Un plan con contradicciones propias del Gobierno
La utilización del FGS para estimular el crédito hipotecario choca de frente con la doctrina que el propio Gobierno libertario proclamó desde el inicio de su gestión. El presidente Javier Milei sostuvo en reiteradas oportunidades que el financiamiento debe ser responsabilidad del sector privado y no del Estado. En ese espíritu, el Decreto 1039/2024 modificó el régimen de inversiones habilitadas para el FGS y eliminó expresamente la posibilidad de que el organismo otorgue créditos directamente a los ciudadanos, una práctica que el Gobierno libertario suspendió a fines de 2023. Ahora, con el mercado inmobiliario en retroceso, el mismo Ejecutivo que frenó esos créditos apela al mismo fondo para apuntalar al sistema bancario privado, aunque por la ventana de la intermediación financiera.
El anuncio llega además con nudos legales y operativos todavía sin resolver.

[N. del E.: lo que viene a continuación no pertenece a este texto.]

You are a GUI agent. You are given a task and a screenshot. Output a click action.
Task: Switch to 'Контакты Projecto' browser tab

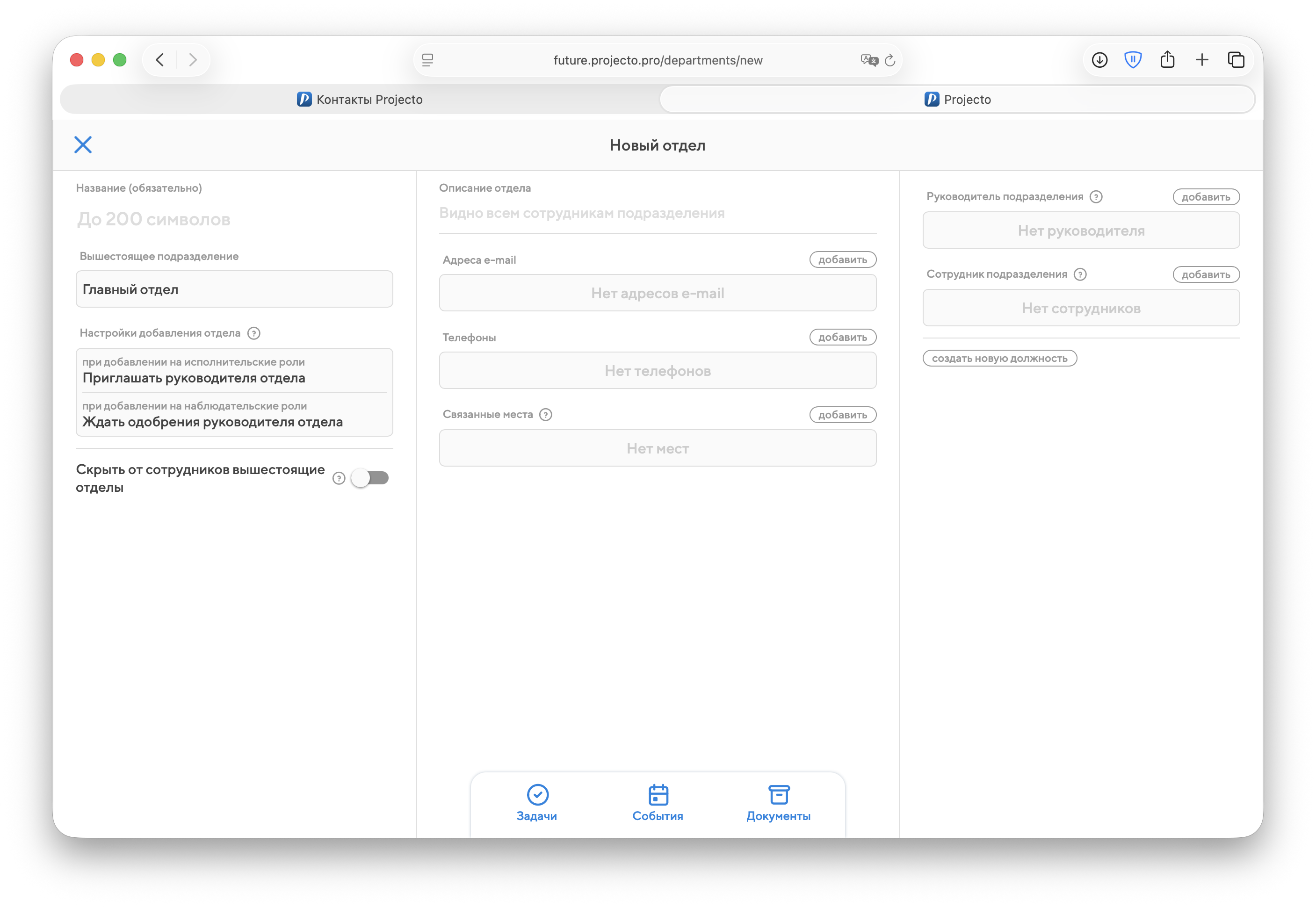tap(360, 100)
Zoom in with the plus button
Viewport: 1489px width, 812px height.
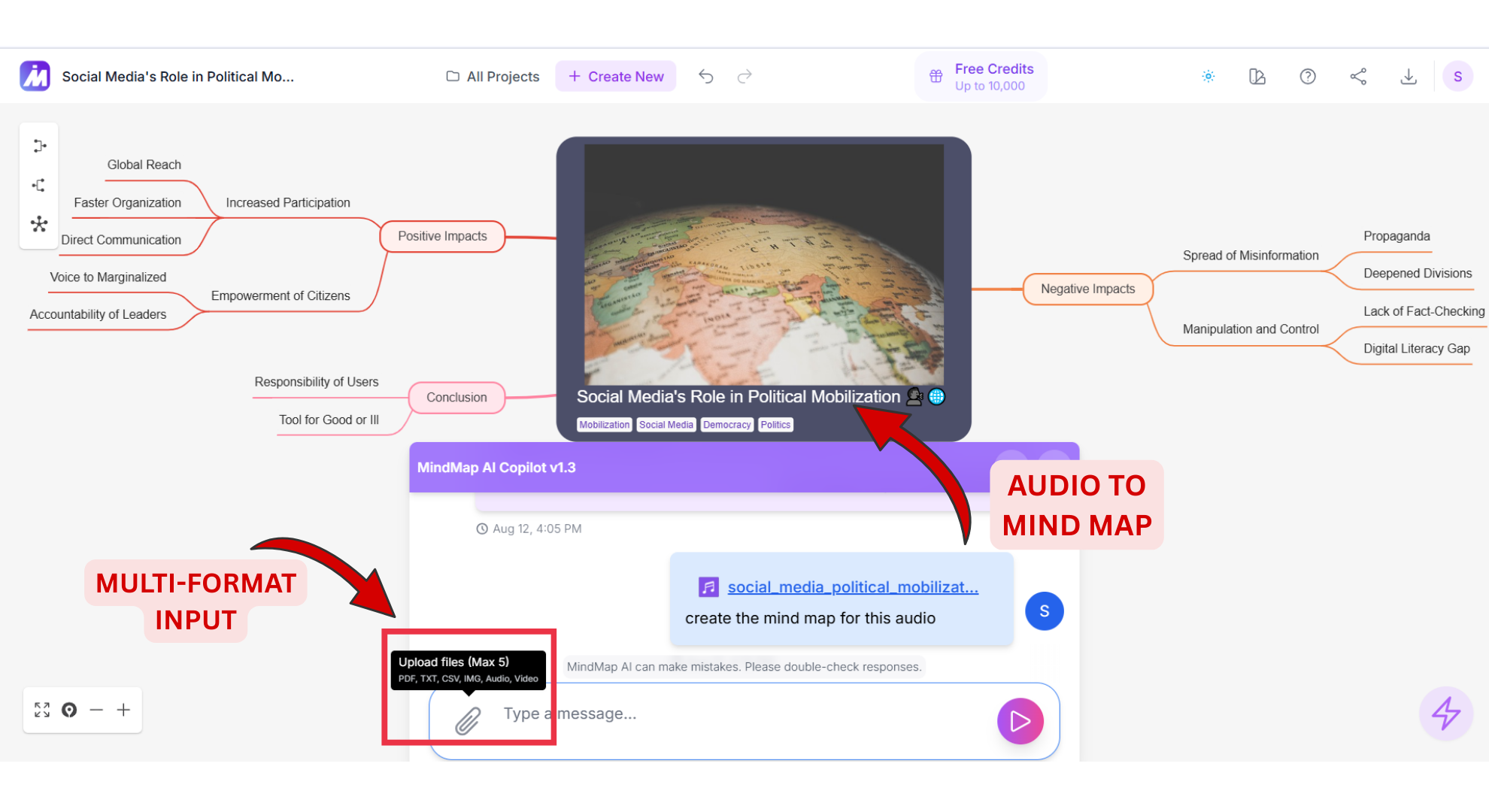click(x=123, y=710)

Según trascendió antes de la conferencia de prensa, dentro del propio Ejecutivo existían dudas sobre los aspectos jurídicos del mecanismo: la legislación vigente permite que hasta el 30% de los activos del FGS se coloque en depósitos a plazo fijo en entidades financieras, pero eso no implica que ese monto esté disponible ni que corresponda aplicarlo a este programa. Restan definir la tasa que recibirá el FGS a cambio de inmovilizar sus recursos, qué bancos participarán, los montos a licitar y los plazos concretos.

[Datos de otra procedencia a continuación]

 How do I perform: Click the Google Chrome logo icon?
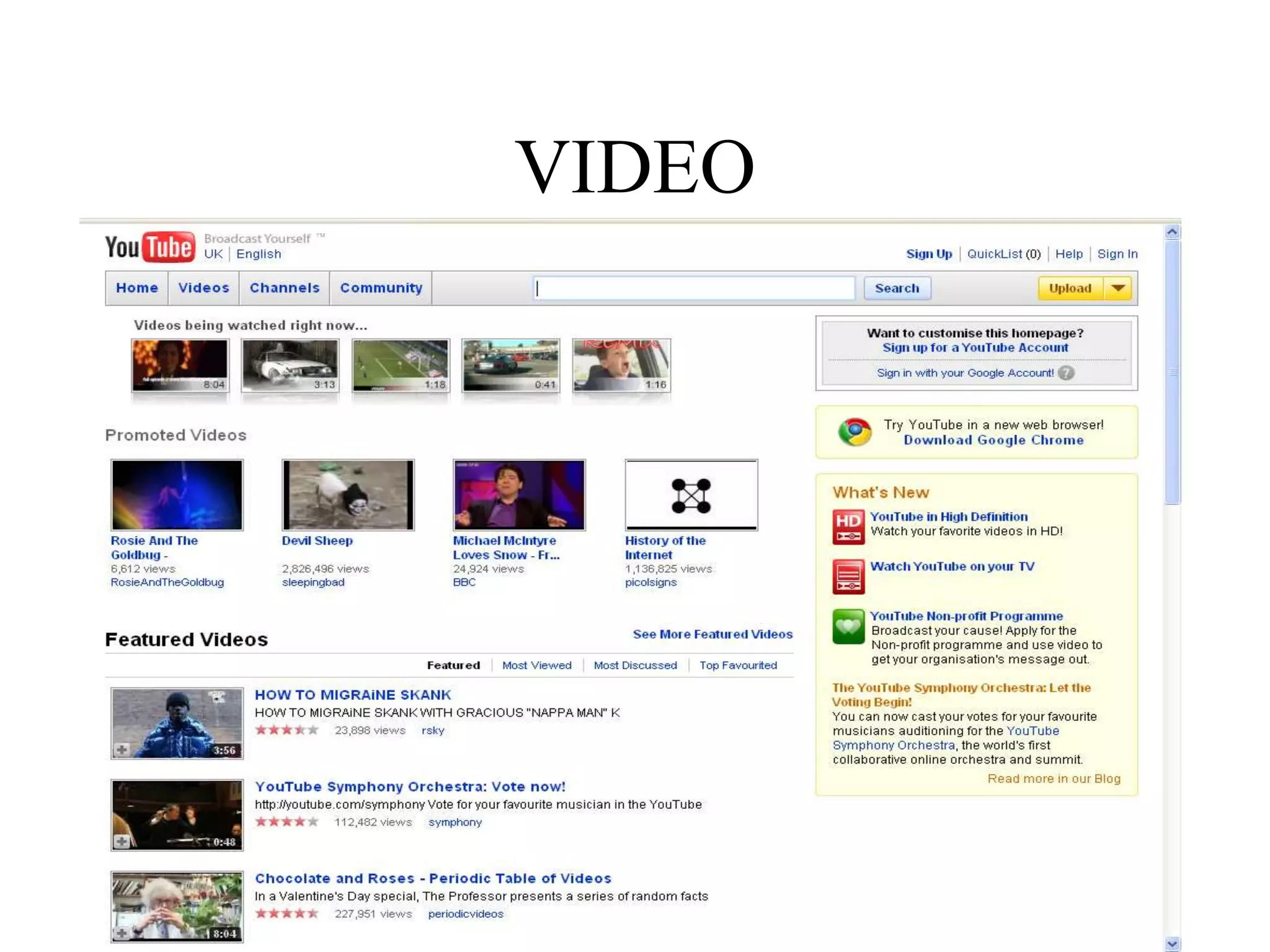coord(855,432)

El mercado que el plan busca rescatar
El contexto que empuja el anuncio es inequívoco: el mercado hipotecario viene cayendo de manera sostenida. En la provincia de Buenos Aires, durante julio de 2026 se registraron apenas 1.450 actos hipotecarios, un 33% menos que en el mismo mes de 2025. Las compraventas totales de inmuebles también retrocedieron un 9% interanual en ese período. A nivel nacional, el primer semestre cerró con 11.607 altas hipotecarias, contra 20.035 del mismo período del año anterior, una caída superior al 42%. La reactivación prometida en 2025, que llegó a generar expectativas en el sector inmobiliario, se diluyó ante el endurecimiento de las condiciones crediticias: tasas más altas, plazos más cortos y salarios reales que no acompañaron.
El programa presentado este miércoles es, en buena medida, una respuesta de urgencia ante la evidencia de que la prometida lluvia de créditos privados no llegó por sí sola. El Gobierno recurre así a los ahorros previsionales de los trabajadores para apuntalar un mercado que, según su propia narrativa, debería funcionar sin intervención estatal.
Puntos clave
- El FGS de la ANSES administraba activos por 79.232 millones de dólares a junio de 2026, de los cuales solo el 1,6% está colocado en plazos fijos.
- Los actos hipotecarios en la provincia de Buenos Aires cayeron un 33% interanual en julio de 2026.
- El Decreto 1039/2024 eliminó los créditos ANSES directos a ciudadanos; ahora el Gobierno usa el mismo fondo para financiar a los bancos privados.
- El esquema prevé licitaciones de plazos fijos a 2, 3 y 5 años con tasa UVA más un margen de entre 2% y 3%.
- Persisten dudas jurídicas y financieras internas sobre la viabilidad e implementación del programa.